May 12, 2006


Fletcher indicted: Governor calls inquiry political (Tom Loftus and Mark Pitsch, 5/12/06, The Courier-Journal)

Gov. Ernie Fletcher was indicted yesterday on three misdemeanor counts alleging that he directed an illegal conspiracy to place his political allies in state jobs at the expense of those who might oppose him.

Because, after all, if democracy means anything it means insulating a permanent governing bureaucracy from the will of the electorate.

Posted by Orrin Judd at May 12, 2006 8:33 AM

Putting political allies instead of political adversaries in state jobs! What'll they think of next?

Posted by: erp at May 12, 2006 9:51 AM

Didn't this same governor just recently have a stroke? This persecution is just a little much.

Posted by: Brad S at May 12, 2006 10:26 AM

"Permanent Governing Bureaucracies" need to be tarred, feathered, and run out of town on a rail about once a year.

All of this "Conservativism is protection of entrenched patronage" stuff is a load of hooey.

These Bozos aren't "conserving principles." They are "conserving" their place sucking on the public teat.

It's good to know that these things are still illegal in KY. In Illinois, this crap gets the 'good government' award.

Insulated bureaucracies destroy cultures, they don't serve them. Off with their heads.

Posted by: Bruno at May 12, 2006 10:41 AM

Conservatism is often, mistakenly, about retaining rotten stuff.

Posted by: oj at May 12, 2006 10:49 AM

Big deal.. Our governor in Ohio has already pled guilty to a misdemeanor. Kentucky is always jealous of us.

Posted by: Bob at May 12, 2006 11:49 AM

Yeah, Bob, you little league guys have your fun. Let me know when you have some governors convicted of felonies and can start competing with Illinois.

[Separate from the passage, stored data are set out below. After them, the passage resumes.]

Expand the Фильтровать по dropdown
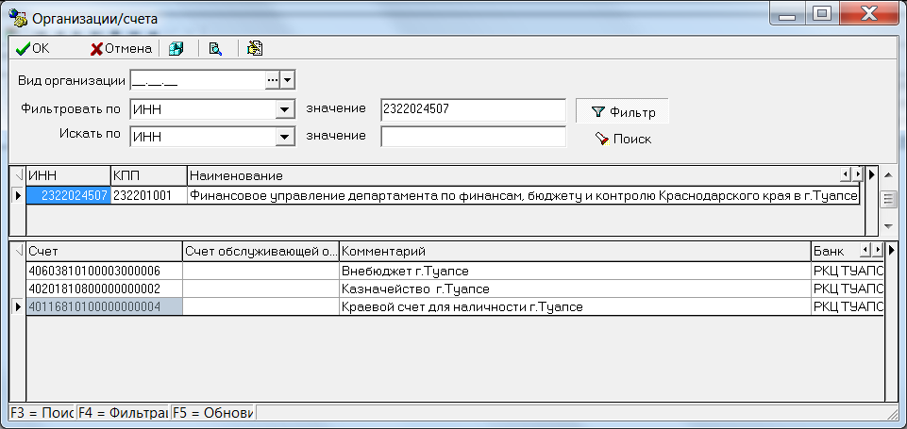Screen dimensions: 907x429 click(x=281, y=110)
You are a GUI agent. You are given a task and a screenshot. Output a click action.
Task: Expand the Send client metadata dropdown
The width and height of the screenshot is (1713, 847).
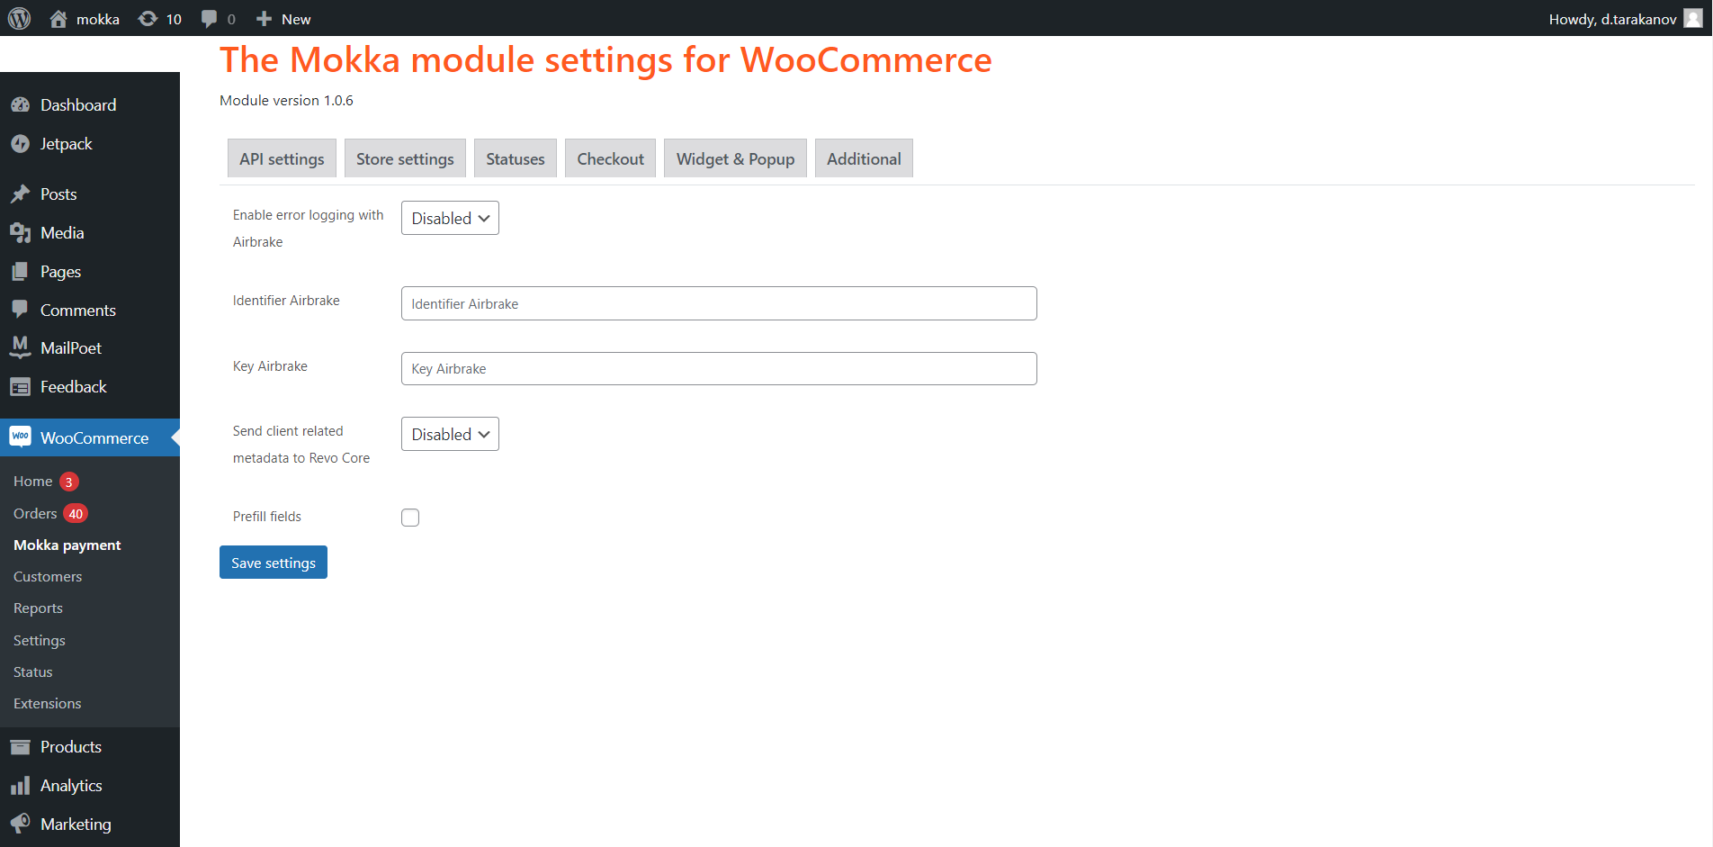450,435
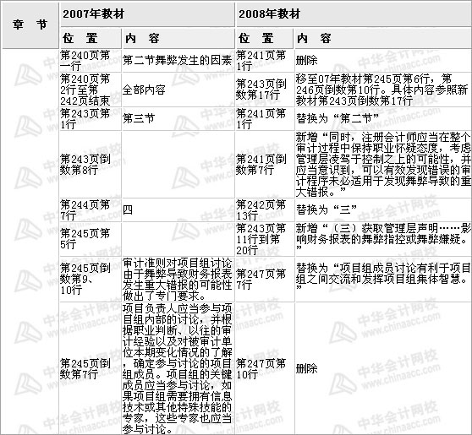Select the cell containing 四
Screen dimensions: 472x435
pos(178,210)
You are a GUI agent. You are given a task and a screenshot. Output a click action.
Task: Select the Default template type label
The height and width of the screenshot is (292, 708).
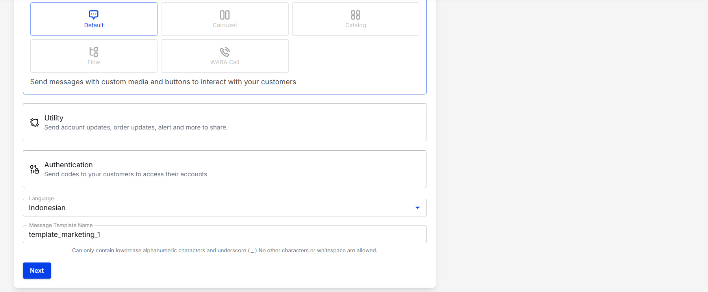(x=94, y=25)
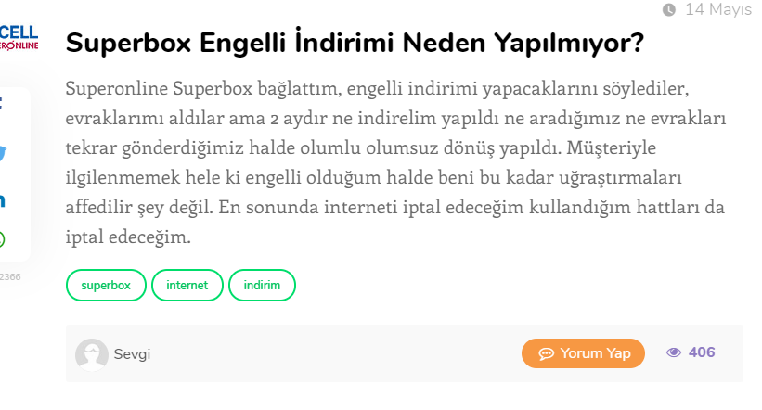Click the complaint body text paragraph
This screenshot has width=762, height=410.
pos(395,162)
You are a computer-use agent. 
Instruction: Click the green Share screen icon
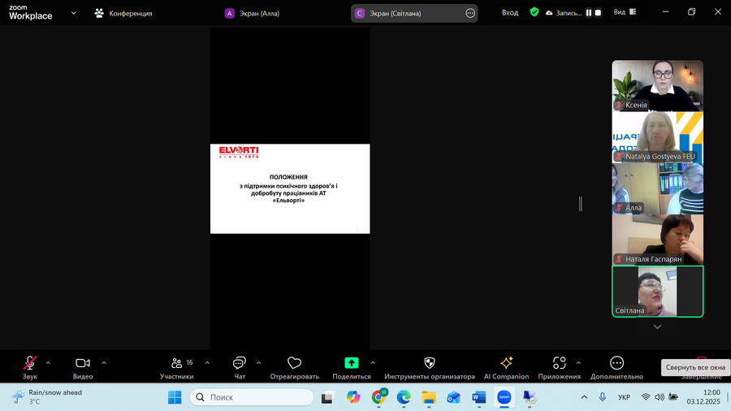pos(351,362)
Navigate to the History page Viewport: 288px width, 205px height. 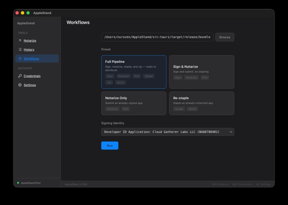pos(29,49)
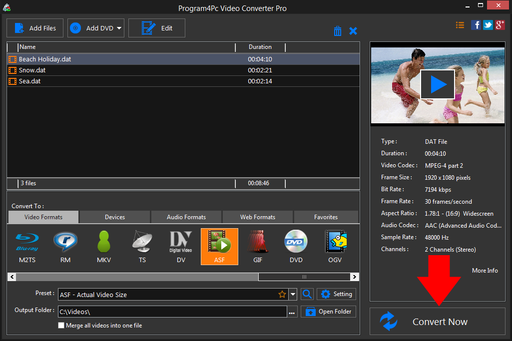Click the More Info link
The image size is (512, 341).
pos(485,270)
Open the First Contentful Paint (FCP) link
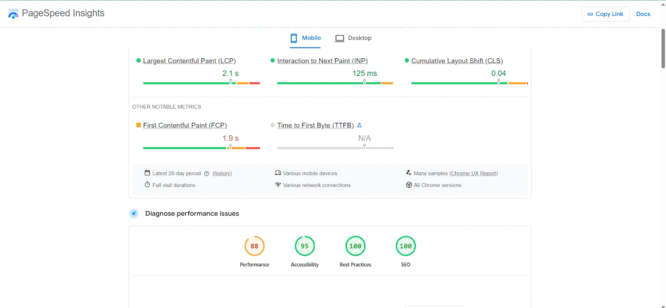Image resolution: width=666 pixels, height=308 pixels. tap(185, 125)
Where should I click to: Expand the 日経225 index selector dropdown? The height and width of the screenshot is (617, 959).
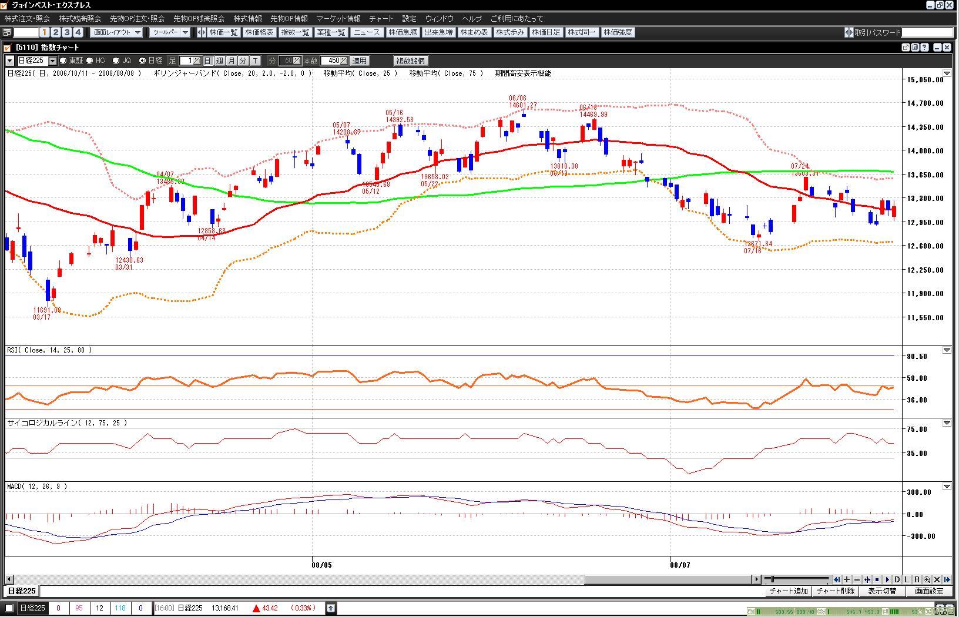point(52,61)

Posted by: Annoying Old Guy at May 12, 2006 11:52 AM

Where do we stand on term limits from a legality standpoint. That was the most inspiring part of the "Contract with America" IMO. It seems some states have implemented it but it never flew nationally, except of course for the President.

Posted by: Genecis at May 12, 2006 11:53 AM

Maybe Jim Bunning will come back and run for governor! "That grand jury looked like a bunch of Saddam's kids . . ."

Posted by: AC at May 12, 2006 12:56 PM

Genecis, why would we want the staffees to have more power?

Posted by: Robert Mitchell Jr. at May 12, 2006 12:58 PM

Ha, you guys got nothing. In Massachusetts, the crooks control law enforcement and the judiciary, so nobody ever gets ocnvicted. But we just got finished milking the US taxpayers for an extra $12 billion of graft on a $3 billion highway project. That penny-ante stuff in the Midwest would be laughed out of town in Boston.

Posted by: pj at May 12, 2006 1:07 PM

Genecis: The public loves term limits--except for their own elected representatives, of course.

Posted by: b at May 12, 2006 1:17 PM

Change the Constitution to require term limits if you want them.

Posted by: oj at May 12, 2006 1:21 PM

"place his political allies in state jobs at the expense of those who might oppose him" In Illinois, we call it patronage. It's legal and thriving. Patronage has an additional advantage: it sends Republicans to jail and Democrats to the State House and the US Congress.

Posted by: ic at May 12, 2006 2:52 PM

Ohio has a two-term limit on the governor, and on the other elected executive positions, and term limits on the whole General Assembly.

IIRC, Kentucky limits the governor to one four-year term.